TEXT SECTION:
****************************************
Acceleration of an increase in temperature during malignant hyperthermia in R2509C mice. (A, B) Changes in rectal temperature of WT (A) and R2509C (B) mice upon exposure to 1.5–2.0 vol% isoflurane. n = 5 and 15 in WT and R2509C mice, respectively (shown in different colors). Inset, a photograph of the R2509C-RyR1 heterozygous mouse, which responded with full body contractions as reflected in the arching of the back and extension of the legs. (C) Shift of the rate of rectal temperature elevation at the early (from 38 °C to 39 °C), middle (from 39 °C to 40 °C), and late (from 40 °C to 41 °C) stages. Statistical significance was determined by a paired t test. Early vs. middle, n = 15 and P = 1.4 × 10⁻⁵; middle vs late, n = 12 and P = 1.7 × 10⁻⁵. Figures are reproduced with modifications from Yamazawa et al. (16).

Fig. 3

Fluorescence imaging of [Ca ²⁺ ] _i and temperature of the sarcoplasmic reticulum in flexor digitorum brevis muscle fibers. (A) Phase contrast (left) and fluorescence (center and right) images of flexor digitorum brevis (FDB) muscles isolated from WT (center) or R2509C (left and right) mice. The fluorescence images show immunostained myosin heavy chains (MHC), nicotinic acetylcholine receptors stained with α-bungarotoxin (αBTX), and nuclei stained with 4′,6-diamidino-2-phenylindole (DAPI). (B) Chemical structure of ERthermAC (left), and a fluorescence image of FDB fiber isolated from R2509C mice following staining with ERthermAC. (C) Time course of changes in the relative fluorescence intensity of Cal-520 (top) and ERthermAC (bottom) in WT (left) and R2509C-Het (right) cells. Gray lines represent individual cells. Thick colored lines represent average responses. Figures are reproduced with modifications from Kriszt et al. and Tsuboi et al. (19,22).
****************************************
THE DATA:

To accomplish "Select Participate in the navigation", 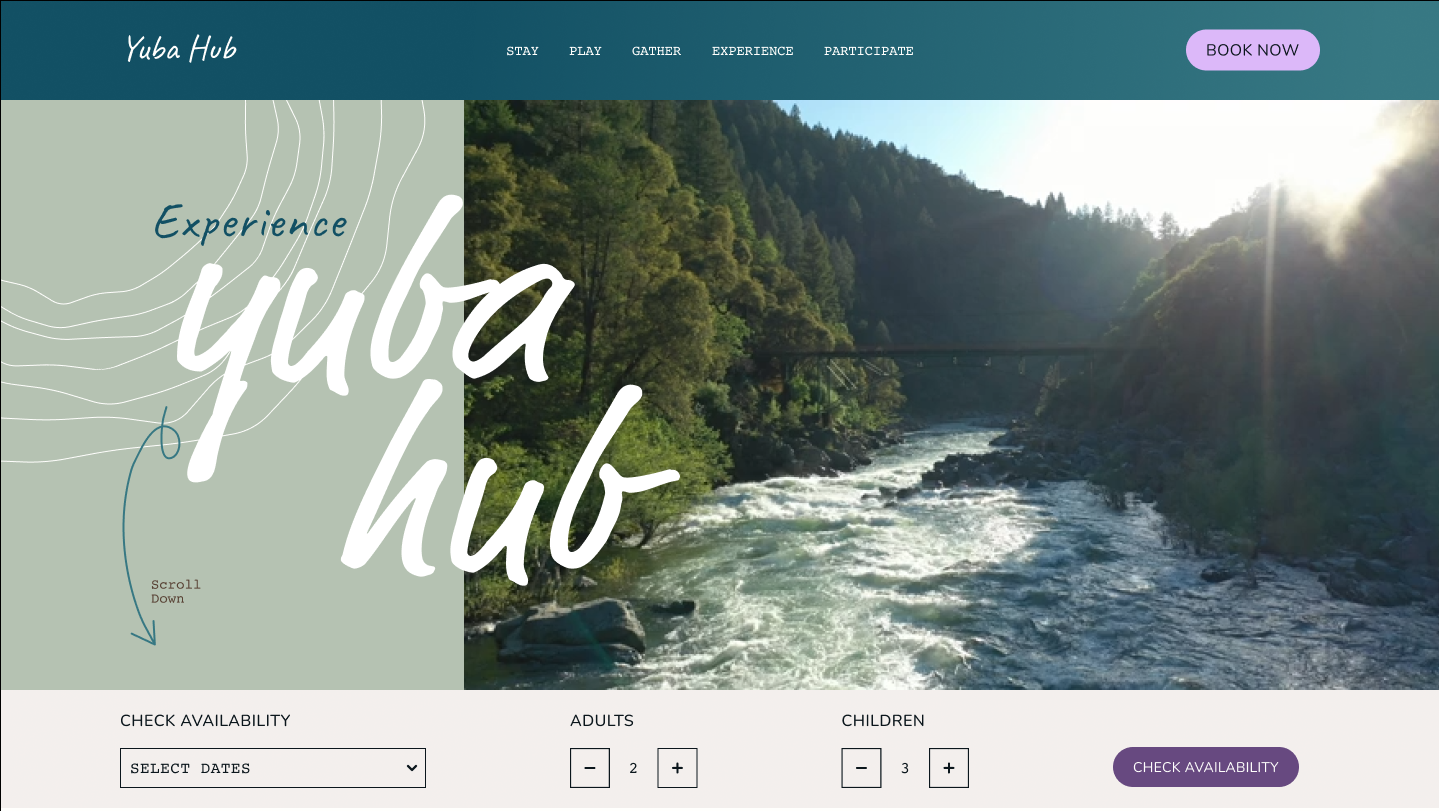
****************************************
EXPLORE THE MATERIAL:
1/ Rewrite the part of the figure legends that opens with the words containing "Acceleration of an" and closes with "et al. (16).", swapping "rectal temperature" for "core body temperature".
2/ Please resume the figure legends from the point where they stop.
The data have no connection to the figure legends.

RESULTS IN ORDER:
1/
Acceleration of an increase in temperature during malignant hyperthermia in R2509C mice. (A, B) Changes in core body temperature of WT (A) and R2509C (B) mice upon exposure to 1.5–2.0 vol% isoflurane. n = 5 and 15 in WT and R2509C mice, respectively (shown in different colors). Inset, a photograph of the R2509C-RyR1 heterozygous mouse, which responded with full body contractions as reflected in the arching of the back and extension of the legs. (C) Shift of the rate of core body temperature elevation at the early (from 38 °C to 39 °C), middle (from 39 °C to 40 °C), and late (from 40 °C to 41 °C) stages. Statistical significance was determined by a paired t test. Early vs. middle, n = 15 and P = 1.4 × 10⁻⁵; middle vs late, n = 12 and P = 1.7 × 10⁻⁵. Figures are reproduced with modifications from Yamazawa et al. (16).

2/
Fig. 4

Investigation of the heat sensitivities of RyR1 MH mutants. (A) Illustration depicting the experimental design. (B) Fluorescence images capturing heat-induced Ca²⁺ bursts observed in fluo-4-loaded HEK293 cells expressing wild type (WT) RyR1 or R164C mutants. (C) The positive feedback loop at the SR membrane, involving local temperature elevation due to cellular thermogenesis by SERCA and thermally driven Ca²⁺ release via RyR1 mutants, is closed by heat-induced Ca²⁺ release (HICR), leading to the progression of malignant hyperthermia. Figures have been reproduced with modifications from Oyama et al. (21).

Fig. 5

Schematic illustrations of the in vitro motility assays that are combined with the IR laser-based local heating. (A) Reconstituted thin filaments from actin filaments and troponin (Tn)-tropomyosin (Tm) complexes interacted with heavy meromyosin (HMM; α-chymotrypsin proteolytic fragment of myosin II) attached to the glass surface. Local temperature within the field of view of the fluorescence microscopy was directly increased by a focused IR laser beam (λ = 1,455 nm), which elicits thin filament movements (as shown by orange arrows). (B) Reconstituted filaments from actin filaments and drebrin E interacted with HMM attached to the glass surface. In both assays, the sliding velocity was dependent on the distance from the heat source, i.e. the temperature. Figures are reproduced with modifications from Ishii et al. and Kubota et al. (42,44).

Fig. 6

Schematic illustration of the proposed trans-scale thermal signaling in muscle, as a representative of biological systems. Diseases, such as malignant hyperthermia, are caused at the scale of organisms when the thermal management at the molecular scale is impaired.